Но где же сами золотые прииски? Мне объяснили, что они разбросаны по вельду в трех-четырех милях от городка. Я отправился туда и нашел несколько контор, стоявших посреди знойной степи. Молодой инженер вызвался отвезти меня на шахту № 3, она же рудник Сент-Хелен — место, откуда все начиналось. Прибыв на место, я увидел миниэлектростанцию, надшахтное сооружение, а также толпу потных рабочих у входа в наклонную шахту, чрезвычайно похожую на типовой вход в метро. Золото залегало в четырех сотнях футов под землей.

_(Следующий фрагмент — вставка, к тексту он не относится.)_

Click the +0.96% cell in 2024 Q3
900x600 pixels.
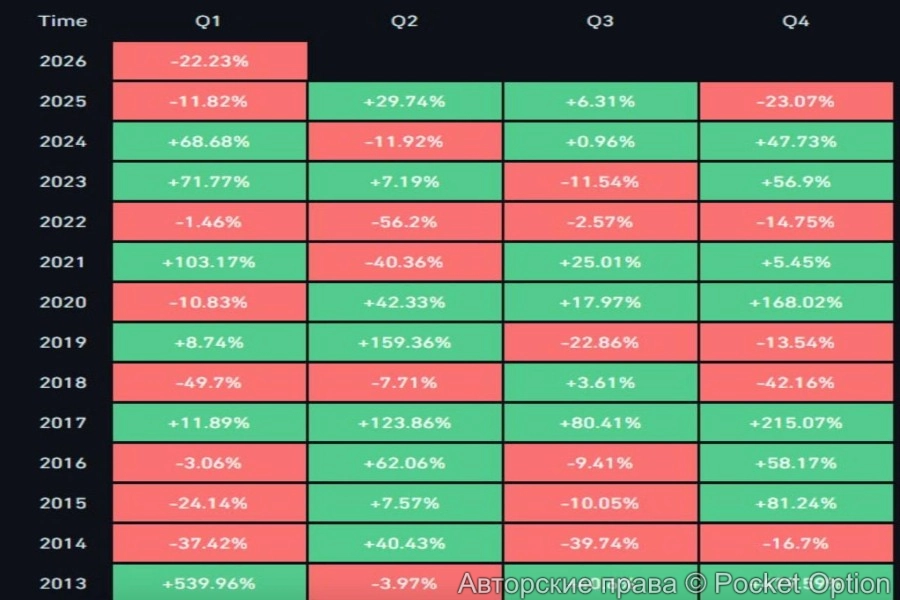[x=600, y=141]
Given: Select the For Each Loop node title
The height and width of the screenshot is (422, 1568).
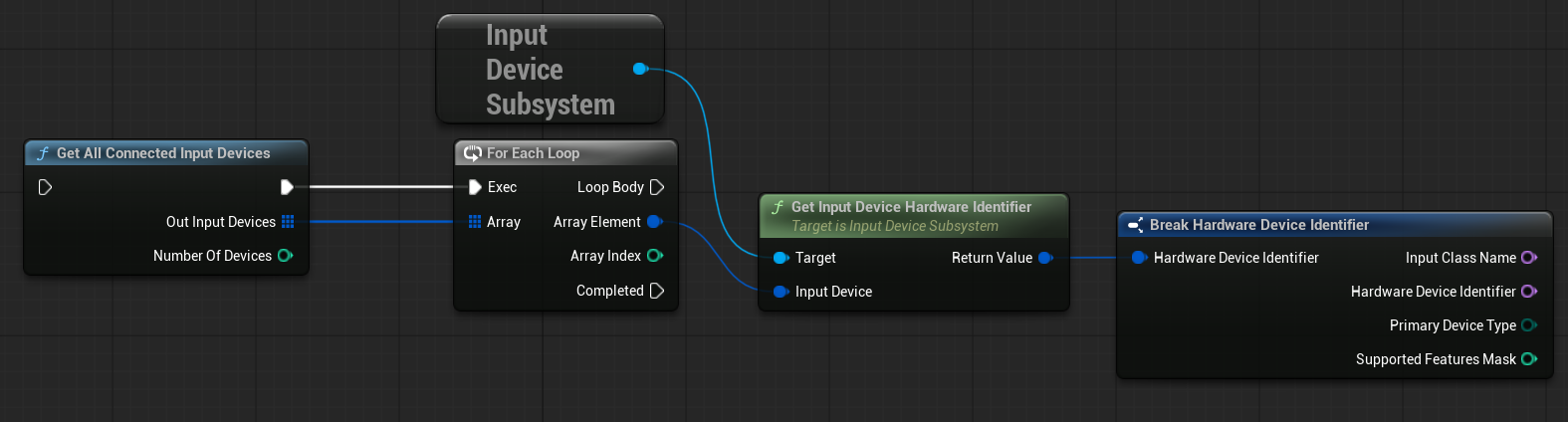Looking at the screenshot, I should [533, 153].
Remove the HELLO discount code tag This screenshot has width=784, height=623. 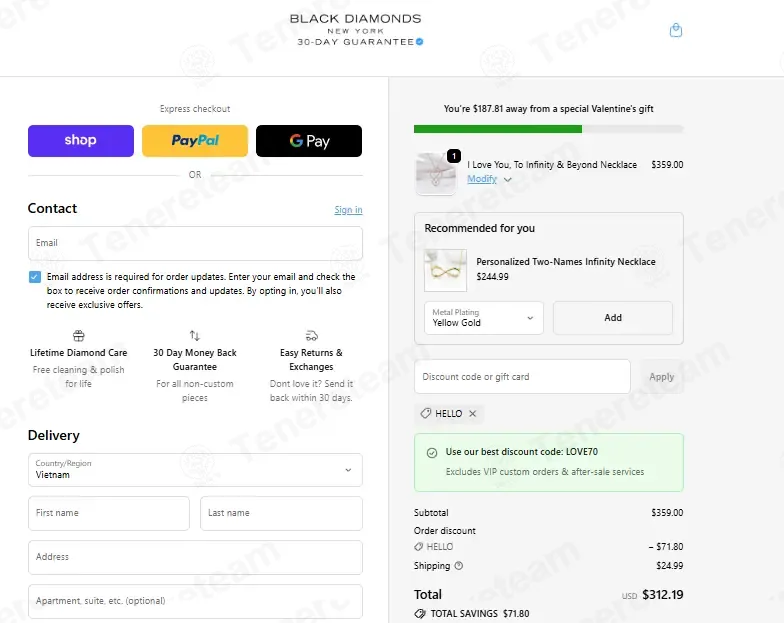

— Но откуда вы знаете, что оно там есть? — спросил я.
Инженер начал излагать основы геофизики — что-то о буровых скважинах, технике бурения и прочих сложных материях. Из всего сказанного я заключил, что разведка золотоносных слоев производится по тому же принципу, что и снятие пробы со стилтонского сыра. Помните, в те давние благословенные дни, пока еще Король Сыров не превратился в антикварную редкость, мы приходили перед Рождеством в бакалейную лавку и требовали головку стилтона. Лавочник брал в руки тонкий серебряный пробник (зонд по-научному) и осторожно втыкал его в самую середину сыра. Затем извлекал пробник наружу и давал на обследование — вы могли его оглядеть, понюхать, даже попробовать на вкус. Хочется надеяться, что здешнее зондирование оставит по себе такую же добрую память.